Saturday, December 06, 2008

        > Getting tested together may be a viable prevention strategy for some. However, this depends very much on the nature of the sexual relationship. If sex is occurring spontaneously and/or anonymously, mutual health screens would not be a viable prevention strategy.

Nevertheless, you would know something about your potential partner.

        > For those who are more intentional about their sexual relationships this can be a valid option. However, there are some pitfalls. If the relationship is to be ongoing, will it be monogamous and how do you assure that? Also, when the HIV/STD tests are conducted, what length of time has passed since the last possible exposure? In view of these questions, mutual health screens can present a false sense of safety or security.

Especially for those who imagine an HIV test protects you from
AIDS or cures it! People have to start taking the first steps towards
being responsible for themselves and others.
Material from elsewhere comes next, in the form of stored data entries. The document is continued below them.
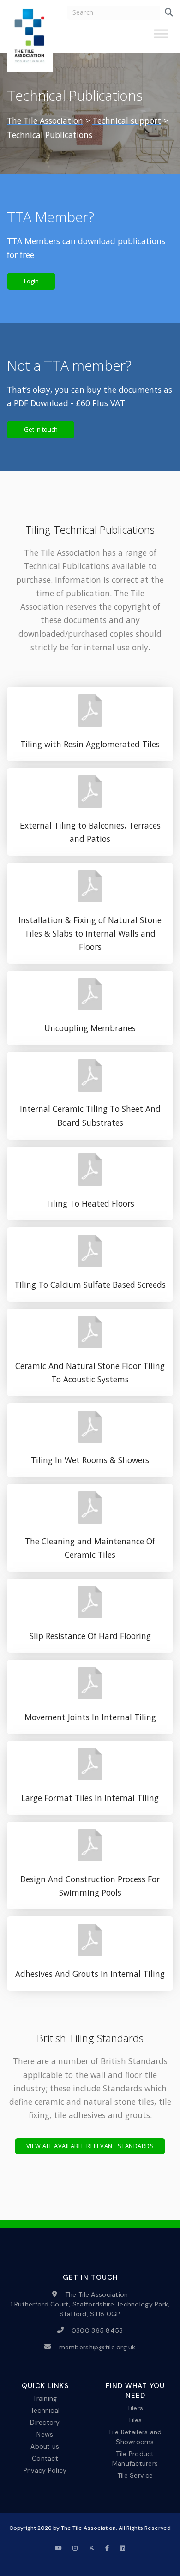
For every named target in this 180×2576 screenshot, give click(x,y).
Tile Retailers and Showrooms (135, 2436)
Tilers (135, 2407)
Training (45, 2398)
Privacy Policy (45, 2470)
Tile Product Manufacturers (135, 2459)
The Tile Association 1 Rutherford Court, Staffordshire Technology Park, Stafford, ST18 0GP (90, 2304)
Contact (45, 2458)
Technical (45, 2410)
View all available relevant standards (90, 2146)
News (44, 2434)
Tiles (135, 2419)
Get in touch (41, 429)
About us (44, 2446)
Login (31, 281)
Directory (45, 2422)
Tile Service (135, 2475)
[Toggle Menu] (161, 37)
If they don't then I
predict that the AIDS crisis marches on.

        > Unless, there has been some honest and open conversation prior to entering into the sexual activity, every negative test in the world cannot protect you from disease.
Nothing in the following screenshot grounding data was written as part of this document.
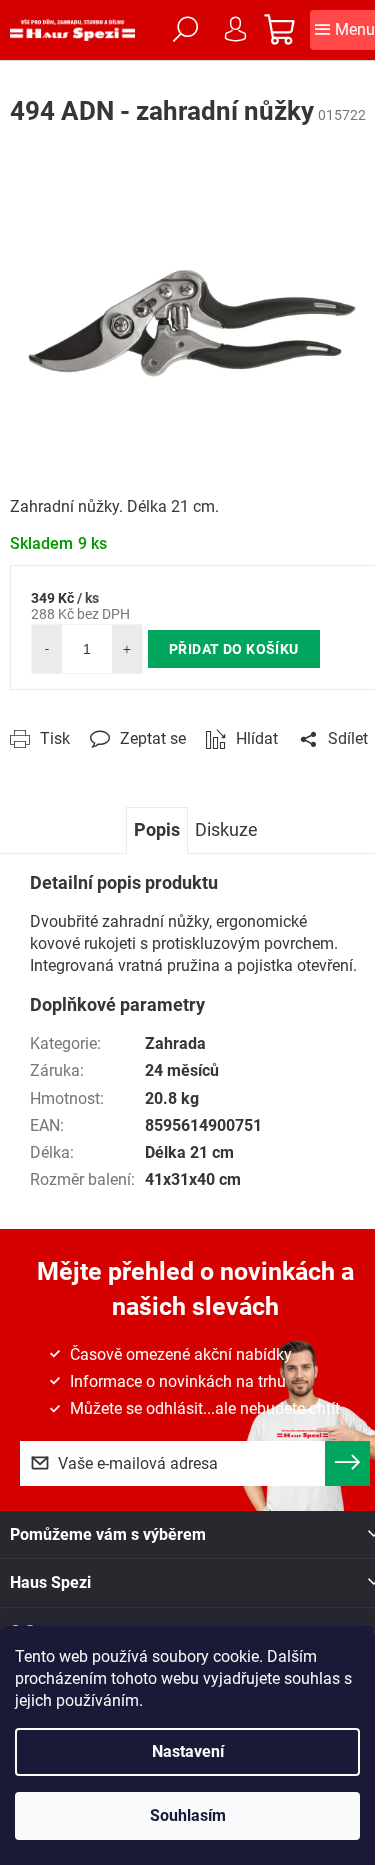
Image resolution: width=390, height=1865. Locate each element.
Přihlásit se (347, 1463)
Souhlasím (188, 1815)
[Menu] (345, 30)
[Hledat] (185, 30)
And no imaginary "honest" conversation will detect or predict or
cure any of the diseases a potential partner may have. Tests are
predictably "honest". Conversation should never be relied on for
honesty. Would you like a list of dead people who believed in
"honest" conversation?

        > You must first establish a rapport with the partner that allows for honesty, trust and open communication.

We know from reality/experience just how well that has worked out.
Check your above list of dead people.

        > Unless that is happening, other prevention strategies (condoms, abstinence, etc.) should be considered.

How has that been working out? Know any dead people who "said"
they "always" wear a condom or practice abstinence?